##### Supplied entries #####

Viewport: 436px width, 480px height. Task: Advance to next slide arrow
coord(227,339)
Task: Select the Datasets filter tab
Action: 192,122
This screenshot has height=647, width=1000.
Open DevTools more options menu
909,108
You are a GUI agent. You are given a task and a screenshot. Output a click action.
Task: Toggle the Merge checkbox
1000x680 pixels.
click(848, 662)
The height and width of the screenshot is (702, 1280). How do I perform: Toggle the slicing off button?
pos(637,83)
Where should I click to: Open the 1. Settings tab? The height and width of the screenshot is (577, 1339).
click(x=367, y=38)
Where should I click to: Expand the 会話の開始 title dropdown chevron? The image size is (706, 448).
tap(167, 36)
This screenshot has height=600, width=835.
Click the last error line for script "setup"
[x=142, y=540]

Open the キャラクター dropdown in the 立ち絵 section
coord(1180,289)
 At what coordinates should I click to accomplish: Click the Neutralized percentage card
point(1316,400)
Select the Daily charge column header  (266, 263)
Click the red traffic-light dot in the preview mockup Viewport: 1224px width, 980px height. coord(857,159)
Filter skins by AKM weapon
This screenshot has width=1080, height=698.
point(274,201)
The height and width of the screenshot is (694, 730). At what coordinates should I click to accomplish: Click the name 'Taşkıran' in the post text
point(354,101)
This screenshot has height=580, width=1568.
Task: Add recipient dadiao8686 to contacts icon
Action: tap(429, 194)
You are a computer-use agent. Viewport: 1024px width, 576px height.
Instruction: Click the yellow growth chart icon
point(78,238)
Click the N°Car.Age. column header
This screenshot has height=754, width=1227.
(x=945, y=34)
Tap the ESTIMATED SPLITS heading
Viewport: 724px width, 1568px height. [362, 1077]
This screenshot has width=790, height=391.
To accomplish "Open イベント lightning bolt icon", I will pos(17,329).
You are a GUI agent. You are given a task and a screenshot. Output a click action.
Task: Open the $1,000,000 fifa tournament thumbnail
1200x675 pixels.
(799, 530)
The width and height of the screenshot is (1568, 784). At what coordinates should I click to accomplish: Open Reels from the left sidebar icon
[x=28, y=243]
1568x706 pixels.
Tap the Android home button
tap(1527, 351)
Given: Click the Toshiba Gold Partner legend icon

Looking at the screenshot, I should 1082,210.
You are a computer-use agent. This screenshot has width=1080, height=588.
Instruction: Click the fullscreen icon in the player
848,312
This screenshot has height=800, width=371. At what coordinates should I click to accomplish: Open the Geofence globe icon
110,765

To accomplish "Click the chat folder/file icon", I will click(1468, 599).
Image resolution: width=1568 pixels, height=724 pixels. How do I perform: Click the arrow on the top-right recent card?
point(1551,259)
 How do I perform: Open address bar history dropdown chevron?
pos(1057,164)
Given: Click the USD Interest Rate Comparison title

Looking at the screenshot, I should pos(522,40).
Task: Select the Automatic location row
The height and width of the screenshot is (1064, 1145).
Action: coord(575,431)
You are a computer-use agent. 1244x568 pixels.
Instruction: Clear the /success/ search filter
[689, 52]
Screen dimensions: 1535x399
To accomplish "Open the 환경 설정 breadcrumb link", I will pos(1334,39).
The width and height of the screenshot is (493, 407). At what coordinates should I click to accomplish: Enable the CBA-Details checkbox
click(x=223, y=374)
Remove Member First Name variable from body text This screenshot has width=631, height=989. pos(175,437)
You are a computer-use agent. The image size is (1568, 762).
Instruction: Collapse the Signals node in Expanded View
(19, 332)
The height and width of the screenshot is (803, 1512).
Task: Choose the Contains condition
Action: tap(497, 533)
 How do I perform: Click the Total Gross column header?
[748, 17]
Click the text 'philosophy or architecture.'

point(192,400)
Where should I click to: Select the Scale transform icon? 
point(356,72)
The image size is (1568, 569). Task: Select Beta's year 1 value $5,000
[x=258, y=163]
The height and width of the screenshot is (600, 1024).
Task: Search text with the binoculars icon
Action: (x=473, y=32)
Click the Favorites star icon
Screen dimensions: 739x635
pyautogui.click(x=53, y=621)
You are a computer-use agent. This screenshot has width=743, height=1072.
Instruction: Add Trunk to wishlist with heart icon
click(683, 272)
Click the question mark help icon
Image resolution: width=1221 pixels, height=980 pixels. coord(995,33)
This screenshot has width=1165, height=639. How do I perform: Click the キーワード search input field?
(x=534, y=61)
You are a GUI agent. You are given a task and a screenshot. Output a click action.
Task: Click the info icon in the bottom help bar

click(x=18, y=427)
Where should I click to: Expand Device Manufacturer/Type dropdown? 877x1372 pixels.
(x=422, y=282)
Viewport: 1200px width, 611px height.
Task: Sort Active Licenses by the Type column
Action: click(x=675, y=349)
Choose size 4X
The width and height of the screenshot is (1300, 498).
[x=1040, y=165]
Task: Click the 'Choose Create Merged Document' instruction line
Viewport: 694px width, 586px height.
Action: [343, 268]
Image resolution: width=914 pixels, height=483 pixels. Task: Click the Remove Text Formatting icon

#####

_What to work on:_ For the word "computer", go through the records and show each line that carries it.

_Exercise output:_
You are a computer-use agent. Viewport: 1024px width, 576px height.
You are a computer-use agent. This screenshot has width=1080, height=588.
You are a computer-use agent. 1244x568 pixels.
You are a computer-use agent. The image size is (1568, 762).
You are a computer-use agent. This screenshot has width=743, height=1072.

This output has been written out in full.